Use Grok STT REST when the audio already exists. It is the simplest route, the cheaper public STT meter, and the easiest path to batch processing.
Use Grok STT WebSocket when the transcript must arrive while audio is still flowing. It costs more publicly, but it changes the experience for captions, call monitoring, live dictation, and voice interfaces.
Use Grok Voice Agent API when the product itself is a live spoken conversation. That route is about a realtime agent session, not only text extraction. The related sibling reference is Grok Voice Agent API: Endpoint, Pricing, and Quickstart Guide.
Use xAI TTS when the product needs speech output. TTS turns text into audio. STT turns audio into text. Putting both under a vague "voice API" label creates bad architecture.
Use GroqCloud speech-to-text only when you actually mean Groq, the separate inference provider. The spelling is close enough to send developers to the wrong docs, but the vendors, endpoints, pricing, and model contracts are different.
Production evaluation checklist
Before switching a production transcription path, test the parts that change outcomes:
- Accuracy on your audio: evaluate real calls, meetings, accents, noise, and domain vocabulary.
- Diarization quality: speaker labels can be more important than raw WER for meeting notes.
- Timestamp behavior: word-level timestamps need to be stable enough for captions, clipping, or audit review.
- Streaming correction behavior: decide how the UI handles interim text that later changes.
- Multichannel handling: call-center audio and meeting recordings often need channel-aware parsing.
- Failure handling: design retries, partial transcripts, file-size rejection, and reconnect behavior.
- Cost by route: compare REST and streaming cost with the latency the product truly needs.
- Account limits: verify the console state before assuming the public limit board is enough.

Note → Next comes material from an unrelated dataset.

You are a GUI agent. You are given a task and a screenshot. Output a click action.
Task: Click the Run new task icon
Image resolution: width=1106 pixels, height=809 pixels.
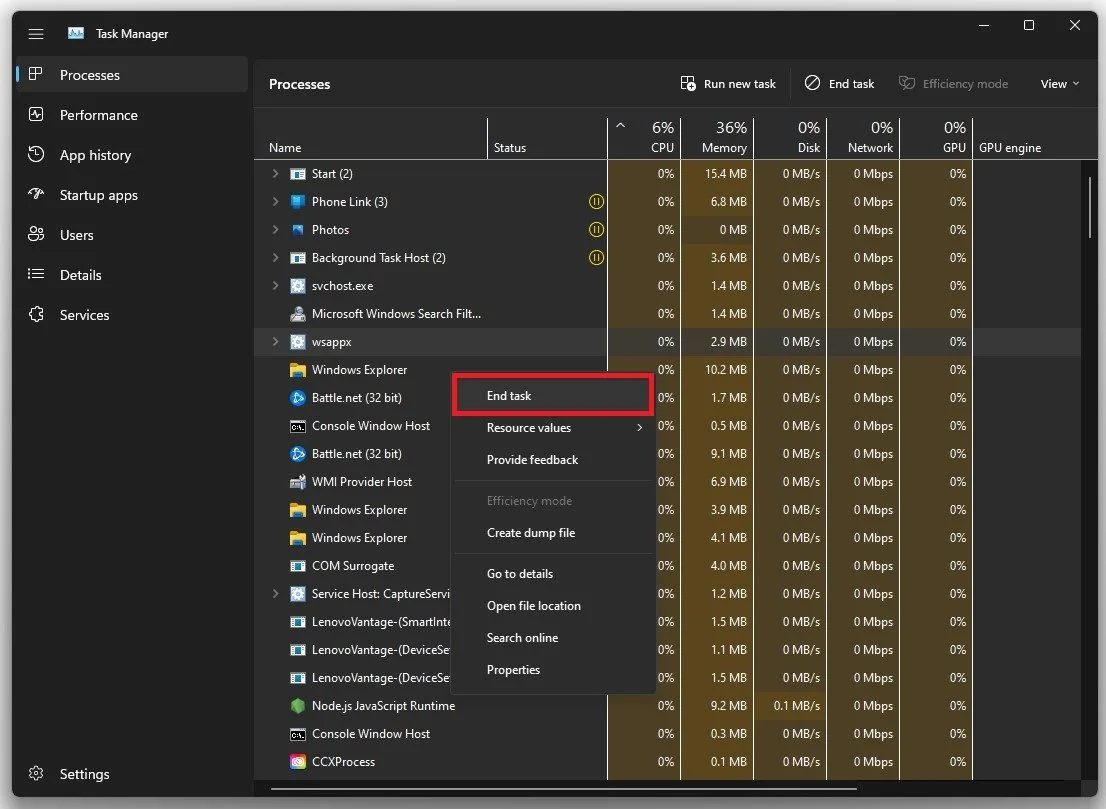(x=688, y=83)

The safest first adoption plan is small:
- Test REST on known audio files.
- Enable timestamps and diarization only when the downstream product needs them.
- Compare transcripts against the current production provider on the same files.

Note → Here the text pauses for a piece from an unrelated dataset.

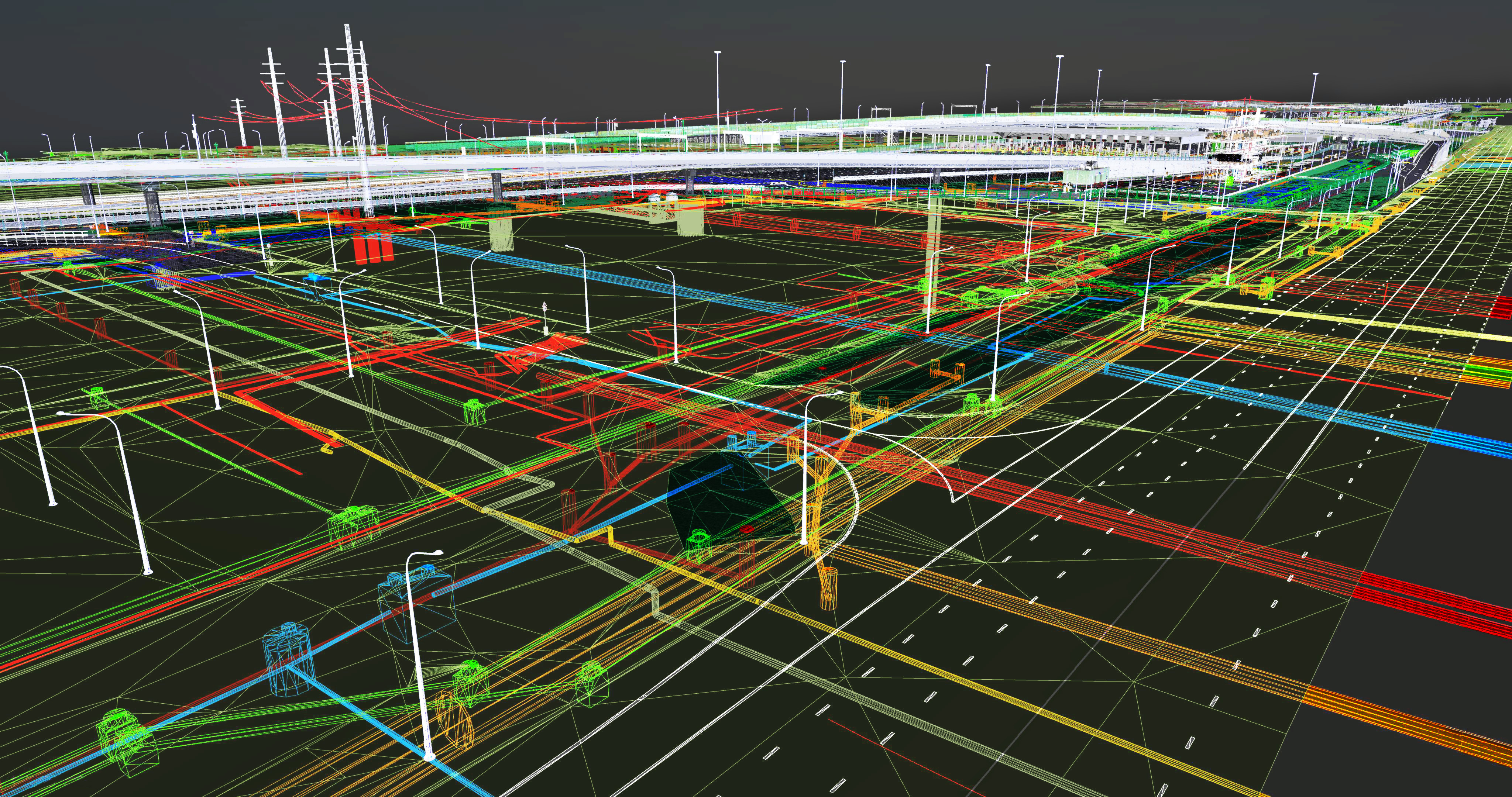This screenshot has width=1512, height=797.
Task: Select the small red marker on green polyhedron
Action: 746,529

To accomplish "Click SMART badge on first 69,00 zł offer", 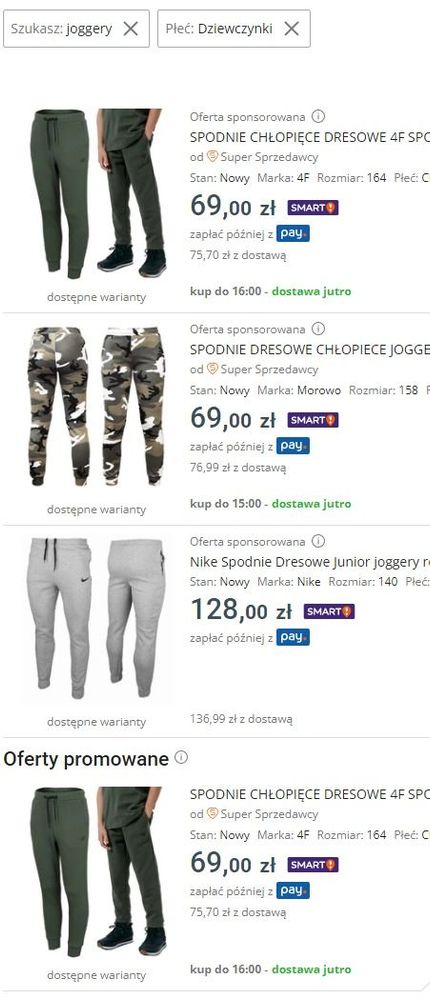I will coord(313,207).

- Add streaming only after REST quality and cost are understood.
- Move to Voice Agent API only when live spoken interaction becomes the product.
That order keeps the implementation tied to the reader's job instead of to the newest API surface.
FAQ
Does Grok have a speech-to-text API now?
Yes. As of the April 17, 2026 xAI launch and April 20, 2026 verification, Grok STT is exposed as a standalone xAI API with REST and WebSocket routes.
What is the Grok Speech-to-Text REST endpoint?
Use POST https://api.x.ai/v1/stt with model=grok-stt for file or URL transcription.
What is the realtime Grok STT endpoint?
Use wss://api.x.ai/v1/stt for live audio streaming. The streaming route sends binary audio frames and receives transcript events.
How much does Grok STT cost?
The public xAI docs currently show $0.10 / hour for REST batch transcription and $0.20 / hour for realtime streaming. Verify account-specific limits and entitlements in your xAI console before production planning.
Is Grok STT the same as Grok Voice Agent API?
No. Grok STT turns audio into text. Grok Voice Agent API is for live two-way spoken agent sessions. Use Voice Agent API when the conversation itself is the product.
Is Grok STT the same as xAI TTS?
No. STT transcribes audio into text. TTS generates audio from text. They can be combined in a voice product, but they solve opposite jobs.
Can I use Python with the Grok Speech-to-Text API?
Yes. A normal server-side Python request can call the REST endpoint with requests, an Authorization header, and multipart file upload. Keep the API key on the server.
Is Grok the same as Groq for speech-to-text?
No. Grok is xAI's product family. GroqCloud is a different provider. Similar spelling does not mean shared endpoints, pricing, docs, or models.